Well, nowhere to be found, and still missing. In the contest of imagery versus injury, imagery won in straight sets—the specifics of the injury have been lost in floods of hysteria. If there is one worst moral casualty of the past decade and a half, it surely lies there: Americans have gone from being the hardest of peoples to panic to among the most easily panicked people on the planet. [...]

Terrorists have become skilled at manipulating the Western imagination. There is an easy explanation for why this is so—it is because they are themselves in so many ways Western. [...] [E]xposed to the humiliations they think visited on their faith and distressed by the uncertainties of an open society, [they] turn toward fundamentalism—not for its own sake, but as a weapon against the shaming other, who bewilders and enrages them. They create what amount to GIFs of this other’s helplessness.
2014 Gopnik is writing specifically about terrorist spectacle, of course, but the argument works just as well for the endless newsfeed images of ICE raids, of lawyers in airports filing emergency habeas corpus petitions, of Bannon lurking in the background of the Oval Office, of Republican controlled legislatures enacting draconian restrictions on abortion. Those images are stirring, yes, but they also obscure the extent of the original injury: a lost election; a travel ban, for that matter, facilely blocked within days by the very institutions that Gopnik claims are being eroded as we speak.

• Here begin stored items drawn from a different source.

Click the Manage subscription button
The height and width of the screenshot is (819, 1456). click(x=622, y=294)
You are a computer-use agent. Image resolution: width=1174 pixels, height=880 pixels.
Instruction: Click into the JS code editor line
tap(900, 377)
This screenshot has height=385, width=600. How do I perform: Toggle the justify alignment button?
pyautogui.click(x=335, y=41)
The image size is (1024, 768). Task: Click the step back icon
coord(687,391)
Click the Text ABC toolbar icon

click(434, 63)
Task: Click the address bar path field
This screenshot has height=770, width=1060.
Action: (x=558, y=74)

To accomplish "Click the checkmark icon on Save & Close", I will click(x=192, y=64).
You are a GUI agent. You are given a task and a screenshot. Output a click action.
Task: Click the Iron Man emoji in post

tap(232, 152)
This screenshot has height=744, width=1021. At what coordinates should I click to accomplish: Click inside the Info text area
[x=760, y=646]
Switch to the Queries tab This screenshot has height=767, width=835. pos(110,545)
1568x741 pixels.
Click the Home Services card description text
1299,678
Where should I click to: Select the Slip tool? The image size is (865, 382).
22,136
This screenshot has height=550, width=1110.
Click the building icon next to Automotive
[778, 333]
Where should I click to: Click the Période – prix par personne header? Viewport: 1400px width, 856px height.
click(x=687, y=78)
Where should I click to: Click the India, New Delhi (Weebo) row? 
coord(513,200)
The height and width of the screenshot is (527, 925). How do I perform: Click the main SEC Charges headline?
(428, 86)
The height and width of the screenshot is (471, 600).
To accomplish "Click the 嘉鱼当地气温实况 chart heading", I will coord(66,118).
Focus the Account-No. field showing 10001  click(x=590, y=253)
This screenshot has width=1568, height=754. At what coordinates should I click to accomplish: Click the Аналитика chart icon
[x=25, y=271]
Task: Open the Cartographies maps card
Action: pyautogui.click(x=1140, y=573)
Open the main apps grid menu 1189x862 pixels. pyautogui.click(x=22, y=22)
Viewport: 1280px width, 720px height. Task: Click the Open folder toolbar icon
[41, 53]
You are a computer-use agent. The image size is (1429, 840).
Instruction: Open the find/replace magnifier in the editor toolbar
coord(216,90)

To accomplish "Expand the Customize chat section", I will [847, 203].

So if you feel besieged by 2017 Gopnik and the constant "evidence" that Trump is marching us towards dictatorship, take solace in 2014 Gopnik's sage closing advice:
Reprisal born of optical reflex may work out this time [...] but if it does it would be a rare thing. Wars provoked by pictures tend to begin in clear outlines and bright colors. Imperfection being the inevitable state of human projects, the imagery at the end is always blurred and bloody. This is a truth worth keeping present in our minds, even as it escapes our vision.
It's easy to say Trump is a one-of-a-kind evil, who will snuff out American democracy for good. Making that a political strategy is not likely to go well.